For Christmas, my sweet husband gave me a box filled with a 30 day writing challenge. He knows me well and knows I love writing, but that I have done very little of it lately. So, for day 3, his note prompted me to look into my name and its various meanings, and then to write a story or description about one of those meanings. I found out some new things concerning my middle and last names, but still chose to write about the main meaning of my first name, Timothy, honoring God.  

If you would have asked me ten years ago what it meant to honor God, I would have made you a laundry list of the dos and don’ts of Christianity. I would have said that honoring God could be achieved through ticking off the dos and avoiding the don’ts. Even though I knew that grace comes in the apostrophes of the don’ts and right before you actually start making the list, I would have made it anyway. Even though I knew that grace had to be grander than a simple list because I was told it covered the sheer amount of sins I felt I had committed at the sweet young age of seventeen, I would have made a list anyway. Even though I knew that grace was not mine to give or withhold from myself, I still believed that it wasn’t enough. I believed that honoring God was the only way to receive grace.

But you see, I had it all wrong. And so does Anne Lamott (although I don’t make a habit of disagreeing with Anne Lamott). One of her famous lines is “Grace bats last.” I understand the sentiment that grace covers all. I have found, however, that grace comes first. Grace shows up to the baseball game before we even knew we were going to play. Grace fills the stadium. Grace pours the pitchers of beer and hands out bags of popcorn like it’s going out of style. Grace shows up with foam fingers and rally caps and is ready for the start of the game long before us.

Grace showed up long before we knew we needed Her, and She said, “I love you. I love you. I love you. You are loved. You are loved. You are loved.” Then we look at Her sideways out of the corner of our eyes and try to walk away without drawing too much attention to the weirdo with her ‘I love you’ foam fingers and her ‘You are loved’ rally caps. It’s when we’re in the bottom of the ninth with two outs, the winning run is on base, and you’ve already struck out twice this game that you look to the stadium to see Grace cheering Her heart out. Everything rests of your shoulders and Grace fully believes you can do it. You remember Her smile, her shining eyes, the way she believed you’d be the best all along and that nothing could ever keep Her from seeing that in you.

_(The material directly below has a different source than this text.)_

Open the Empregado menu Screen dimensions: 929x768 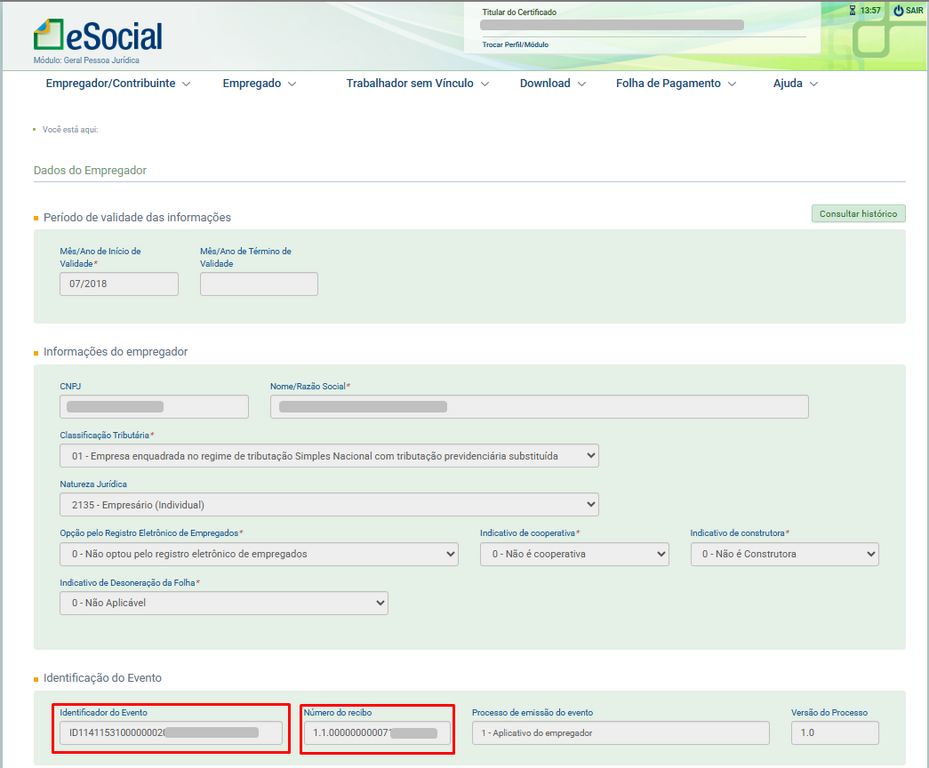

This is the way grace met me, in my deepest pain, when I thought all was lost. Grace met me and said, “I love you. I love you. I love you. You are loved. You are loved. You are loved.” And something miraculous happened, I started to believe that grace was real. I started to believe that I was worth a life, that this gay man was actually worth something. Grace gave me legs to stand on, gave me vocabulary to begin the journey of self-love. The only way that I know how to honor Grace, to honor God is to be the most fully myself. The most fully gay. The most fully Christian. The most ginger. The most freckle-y. The most outrageous. The most kind. The most loving. Grace anointed me a long time ago. She told me I was loved and worthy of love. And I believed Her. And She wants desperately to do the same for you.